Es cierto que un sistema fundado en el oficio de mentir también tiene su punto de rendimiento decreciente cuando la gente empieza a visualizar la farsa, la simulación, la ostentosa falta de respeto a la audiencia, y a demostrar que ella no está plagada de ignorantes o campurusos imbéciles.
Irrita hasta la ira oír un discurso donde se premia el heroísmo de unos soldados, se les recibe como héroes y se les retrata patéticos y supuestamente felices con unas bolsas de doritos y pirulines, cuando todos sabemos que vinieron con el rabo entre las piernas, humillados, después de una soberana paliza infligida por un grupo de narcoterroristas.
Debe doler mucho en el alma de militar profesional y verdadero patriota, oír a la tropa en un patio frente a su máximo comandante, entonar canciones desafiantes a los soldados garantes de la democracia más avanzada del mundo, con supuestas armas de un imperio enemigo de la libertad, de la democracia y del mundo libre.
Más rabia aún produce el hecho de que voceros del régimen atribuyan, en un gesto desesperado motivado por la impotencia, el financiamiento por parte de la dirigencia de Voluntad Popular a los delincuentes dirigidos por el famoso Coqui, que actúa a sus anchas en la Cota 905 para desgracia de los vecinos de esa zona, aterrorizados por los tiroteos y el destino de las balas perdidas que ya suman algunas victimas inocentes.
El régimen sabe que es en ese partido, fundado por jóvenes inteligentes, aguerridos y cojonudos donde está la reserva moral y política más fuerte de sustentación, en el corto y mediano plazo, de la oposición nacional.
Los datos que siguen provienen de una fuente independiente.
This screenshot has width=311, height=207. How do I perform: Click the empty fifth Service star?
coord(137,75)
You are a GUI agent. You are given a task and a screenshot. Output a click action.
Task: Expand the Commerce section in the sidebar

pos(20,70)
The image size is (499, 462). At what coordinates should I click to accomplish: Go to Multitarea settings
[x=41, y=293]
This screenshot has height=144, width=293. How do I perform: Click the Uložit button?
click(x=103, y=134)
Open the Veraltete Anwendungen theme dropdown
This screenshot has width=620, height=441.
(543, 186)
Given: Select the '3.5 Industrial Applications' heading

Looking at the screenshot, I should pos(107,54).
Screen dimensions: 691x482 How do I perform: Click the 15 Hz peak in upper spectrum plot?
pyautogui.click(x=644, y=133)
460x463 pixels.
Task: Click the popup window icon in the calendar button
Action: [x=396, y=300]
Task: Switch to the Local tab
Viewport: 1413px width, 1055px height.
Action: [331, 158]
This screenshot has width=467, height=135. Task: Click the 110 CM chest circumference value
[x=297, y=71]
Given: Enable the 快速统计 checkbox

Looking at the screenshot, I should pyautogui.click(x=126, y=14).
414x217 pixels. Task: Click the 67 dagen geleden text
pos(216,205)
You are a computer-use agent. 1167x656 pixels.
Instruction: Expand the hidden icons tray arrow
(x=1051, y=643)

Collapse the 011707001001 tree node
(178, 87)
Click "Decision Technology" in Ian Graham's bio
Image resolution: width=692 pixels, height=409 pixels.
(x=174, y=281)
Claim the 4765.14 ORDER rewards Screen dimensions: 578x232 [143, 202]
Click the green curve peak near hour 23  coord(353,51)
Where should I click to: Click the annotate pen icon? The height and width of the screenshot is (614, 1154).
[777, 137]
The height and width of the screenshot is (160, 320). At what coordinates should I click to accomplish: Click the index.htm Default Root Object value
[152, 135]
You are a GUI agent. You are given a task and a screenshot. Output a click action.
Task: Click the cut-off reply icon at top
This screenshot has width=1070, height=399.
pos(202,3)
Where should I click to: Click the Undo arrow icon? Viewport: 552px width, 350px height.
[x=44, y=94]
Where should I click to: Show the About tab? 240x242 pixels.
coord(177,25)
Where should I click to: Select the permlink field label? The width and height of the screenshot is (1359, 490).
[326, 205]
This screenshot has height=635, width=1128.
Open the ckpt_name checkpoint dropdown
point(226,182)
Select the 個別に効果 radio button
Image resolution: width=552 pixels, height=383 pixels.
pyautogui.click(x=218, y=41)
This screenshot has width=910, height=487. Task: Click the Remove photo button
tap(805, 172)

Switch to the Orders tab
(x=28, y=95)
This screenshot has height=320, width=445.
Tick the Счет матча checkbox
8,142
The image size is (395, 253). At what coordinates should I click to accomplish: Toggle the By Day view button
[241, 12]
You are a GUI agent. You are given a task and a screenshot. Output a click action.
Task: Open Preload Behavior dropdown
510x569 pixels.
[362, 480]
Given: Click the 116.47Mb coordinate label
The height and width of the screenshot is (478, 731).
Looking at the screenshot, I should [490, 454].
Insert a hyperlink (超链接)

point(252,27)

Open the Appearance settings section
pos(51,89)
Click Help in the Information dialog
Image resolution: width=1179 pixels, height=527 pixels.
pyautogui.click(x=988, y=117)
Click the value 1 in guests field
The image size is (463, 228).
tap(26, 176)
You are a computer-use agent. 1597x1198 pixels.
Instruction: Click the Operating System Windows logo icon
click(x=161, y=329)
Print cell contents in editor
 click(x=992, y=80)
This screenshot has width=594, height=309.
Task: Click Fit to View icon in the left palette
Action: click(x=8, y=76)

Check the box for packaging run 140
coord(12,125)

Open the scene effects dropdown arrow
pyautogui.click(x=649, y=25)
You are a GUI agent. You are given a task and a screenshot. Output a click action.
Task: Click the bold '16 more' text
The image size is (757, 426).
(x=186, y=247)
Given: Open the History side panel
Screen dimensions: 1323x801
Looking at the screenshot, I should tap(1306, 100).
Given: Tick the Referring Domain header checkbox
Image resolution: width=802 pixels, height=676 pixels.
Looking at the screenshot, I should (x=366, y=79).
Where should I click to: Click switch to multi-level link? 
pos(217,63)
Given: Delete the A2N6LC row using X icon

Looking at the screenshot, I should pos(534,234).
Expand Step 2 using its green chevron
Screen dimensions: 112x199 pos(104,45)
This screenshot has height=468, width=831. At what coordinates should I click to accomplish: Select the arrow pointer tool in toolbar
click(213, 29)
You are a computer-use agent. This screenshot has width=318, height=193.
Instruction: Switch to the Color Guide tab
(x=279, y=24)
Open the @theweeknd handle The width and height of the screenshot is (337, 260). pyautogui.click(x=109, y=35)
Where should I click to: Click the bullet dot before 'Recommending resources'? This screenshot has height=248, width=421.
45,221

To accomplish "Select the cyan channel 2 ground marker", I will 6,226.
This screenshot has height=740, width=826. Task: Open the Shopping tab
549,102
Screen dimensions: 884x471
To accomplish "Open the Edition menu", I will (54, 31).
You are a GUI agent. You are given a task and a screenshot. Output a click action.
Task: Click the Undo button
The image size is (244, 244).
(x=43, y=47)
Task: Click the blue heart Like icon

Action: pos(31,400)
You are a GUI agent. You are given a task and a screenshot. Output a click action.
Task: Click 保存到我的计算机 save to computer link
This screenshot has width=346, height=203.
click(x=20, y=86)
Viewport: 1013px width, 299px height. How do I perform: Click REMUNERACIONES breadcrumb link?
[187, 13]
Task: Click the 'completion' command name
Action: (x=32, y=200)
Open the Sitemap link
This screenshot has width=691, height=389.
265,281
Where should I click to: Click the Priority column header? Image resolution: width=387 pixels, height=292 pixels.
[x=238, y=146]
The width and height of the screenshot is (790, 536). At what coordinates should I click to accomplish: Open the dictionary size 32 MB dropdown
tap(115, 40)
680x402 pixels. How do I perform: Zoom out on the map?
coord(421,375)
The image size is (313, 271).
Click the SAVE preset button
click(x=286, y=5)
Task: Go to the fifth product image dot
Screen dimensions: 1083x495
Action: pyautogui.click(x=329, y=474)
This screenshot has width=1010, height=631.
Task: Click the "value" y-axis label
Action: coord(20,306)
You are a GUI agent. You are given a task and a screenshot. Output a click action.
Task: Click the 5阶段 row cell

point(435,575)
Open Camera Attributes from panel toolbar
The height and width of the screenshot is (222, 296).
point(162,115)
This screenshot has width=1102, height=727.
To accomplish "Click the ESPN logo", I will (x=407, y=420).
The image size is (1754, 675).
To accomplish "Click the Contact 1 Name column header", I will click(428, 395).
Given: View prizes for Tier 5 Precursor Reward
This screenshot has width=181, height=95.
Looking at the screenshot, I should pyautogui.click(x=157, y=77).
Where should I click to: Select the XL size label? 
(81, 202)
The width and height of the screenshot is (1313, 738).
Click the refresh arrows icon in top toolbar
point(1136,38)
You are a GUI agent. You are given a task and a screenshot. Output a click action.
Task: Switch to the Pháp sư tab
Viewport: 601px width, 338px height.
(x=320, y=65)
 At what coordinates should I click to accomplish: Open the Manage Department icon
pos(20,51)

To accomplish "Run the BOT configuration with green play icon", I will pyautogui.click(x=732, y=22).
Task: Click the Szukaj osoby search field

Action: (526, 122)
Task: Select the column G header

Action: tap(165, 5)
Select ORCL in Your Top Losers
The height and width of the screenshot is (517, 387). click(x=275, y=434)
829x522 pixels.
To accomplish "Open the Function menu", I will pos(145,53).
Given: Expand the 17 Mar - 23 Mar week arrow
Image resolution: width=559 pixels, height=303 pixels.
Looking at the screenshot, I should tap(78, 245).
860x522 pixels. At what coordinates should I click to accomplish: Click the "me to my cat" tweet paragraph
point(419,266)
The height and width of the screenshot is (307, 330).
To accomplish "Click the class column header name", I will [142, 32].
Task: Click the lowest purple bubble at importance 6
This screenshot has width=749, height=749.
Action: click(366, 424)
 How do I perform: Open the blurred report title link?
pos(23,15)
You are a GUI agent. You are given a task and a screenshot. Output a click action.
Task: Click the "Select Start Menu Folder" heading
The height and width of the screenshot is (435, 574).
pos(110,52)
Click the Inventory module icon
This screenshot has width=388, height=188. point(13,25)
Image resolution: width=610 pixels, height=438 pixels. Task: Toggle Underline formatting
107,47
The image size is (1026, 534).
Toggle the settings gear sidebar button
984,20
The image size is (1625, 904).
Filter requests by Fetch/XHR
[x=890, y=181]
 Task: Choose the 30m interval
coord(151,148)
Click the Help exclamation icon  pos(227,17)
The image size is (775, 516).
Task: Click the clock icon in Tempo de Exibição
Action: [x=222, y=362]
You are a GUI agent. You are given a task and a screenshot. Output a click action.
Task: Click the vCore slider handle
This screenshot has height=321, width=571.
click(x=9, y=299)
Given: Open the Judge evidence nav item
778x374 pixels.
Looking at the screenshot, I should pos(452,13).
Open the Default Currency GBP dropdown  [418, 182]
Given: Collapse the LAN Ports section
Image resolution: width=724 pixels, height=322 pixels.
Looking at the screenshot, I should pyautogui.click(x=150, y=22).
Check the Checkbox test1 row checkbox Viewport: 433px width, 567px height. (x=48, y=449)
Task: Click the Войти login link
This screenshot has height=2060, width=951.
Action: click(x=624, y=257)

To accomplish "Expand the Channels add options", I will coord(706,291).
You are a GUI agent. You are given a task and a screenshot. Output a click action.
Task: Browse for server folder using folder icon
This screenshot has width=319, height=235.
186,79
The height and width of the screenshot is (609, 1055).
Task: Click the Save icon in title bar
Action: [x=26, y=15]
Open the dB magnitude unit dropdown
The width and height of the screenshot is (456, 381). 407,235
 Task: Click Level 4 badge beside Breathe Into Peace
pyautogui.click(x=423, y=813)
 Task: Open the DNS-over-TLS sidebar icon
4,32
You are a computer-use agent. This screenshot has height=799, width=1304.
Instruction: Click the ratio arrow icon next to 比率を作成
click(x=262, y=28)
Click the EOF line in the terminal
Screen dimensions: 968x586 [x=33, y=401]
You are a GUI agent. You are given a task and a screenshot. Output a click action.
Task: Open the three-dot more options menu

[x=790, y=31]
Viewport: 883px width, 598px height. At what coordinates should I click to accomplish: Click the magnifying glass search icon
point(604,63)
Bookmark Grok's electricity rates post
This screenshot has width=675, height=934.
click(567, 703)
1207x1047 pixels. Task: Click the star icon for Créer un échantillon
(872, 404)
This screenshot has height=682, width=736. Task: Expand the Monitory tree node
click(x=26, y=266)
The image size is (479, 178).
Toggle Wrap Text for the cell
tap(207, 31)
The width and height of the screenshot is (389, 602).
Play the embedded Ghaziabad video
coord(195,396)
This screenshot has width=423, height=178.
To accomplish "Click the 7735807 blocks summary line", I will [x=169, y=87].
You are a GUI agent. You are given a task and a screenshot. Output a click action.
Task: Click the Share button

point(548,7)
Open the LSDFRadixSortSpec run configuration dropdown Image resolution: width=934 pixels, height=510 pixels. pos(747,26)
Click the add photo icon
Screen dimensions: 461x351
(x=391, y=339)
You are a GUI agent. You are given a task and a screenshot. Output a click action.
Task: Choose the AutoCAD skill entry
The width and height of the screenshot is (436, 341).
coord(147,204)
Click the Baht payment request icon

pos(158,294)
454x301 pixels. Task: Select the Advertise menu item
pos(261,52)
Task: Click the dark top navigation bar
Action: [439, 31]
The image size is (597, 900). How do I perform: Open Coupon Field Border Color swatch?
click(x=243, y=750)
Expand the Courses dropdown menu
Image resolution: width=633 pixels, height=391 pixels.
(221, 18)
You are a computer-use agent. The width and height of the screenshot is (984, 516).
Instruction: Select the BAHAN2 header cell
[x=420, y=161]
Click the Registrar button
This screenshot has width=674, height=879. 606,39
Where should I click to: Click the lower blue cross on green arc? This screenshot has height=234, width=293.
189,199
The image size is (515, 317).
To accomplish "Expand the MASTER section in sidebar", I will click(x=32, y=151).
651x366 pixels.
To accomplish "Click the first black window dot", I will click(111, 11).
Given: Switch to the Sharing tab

A ella pertenece el presidente interino Juan Guaidó, de ella es fundador Leopoldo López Mendoza, el mejor de los perfiles del liderazgo nacional, por perseverar a riesgo de su vida en la defensa de la democracia y por haber dado la talla en cada momento que la historia le ha exigido para encabezar la rebelión ciudadana cuando muchos guardaban silencio.
La mentira, de cualquier naturaleza, tiene patas cortas; los mentirosos, pies de barro que en cualquier momento, en el menos pensado, derribarán la justicia turbulenta de las masas, cuando el liderazgo nacional se junte como un todo, con un único propósito y una sólida e irreversible estrategia de victoria.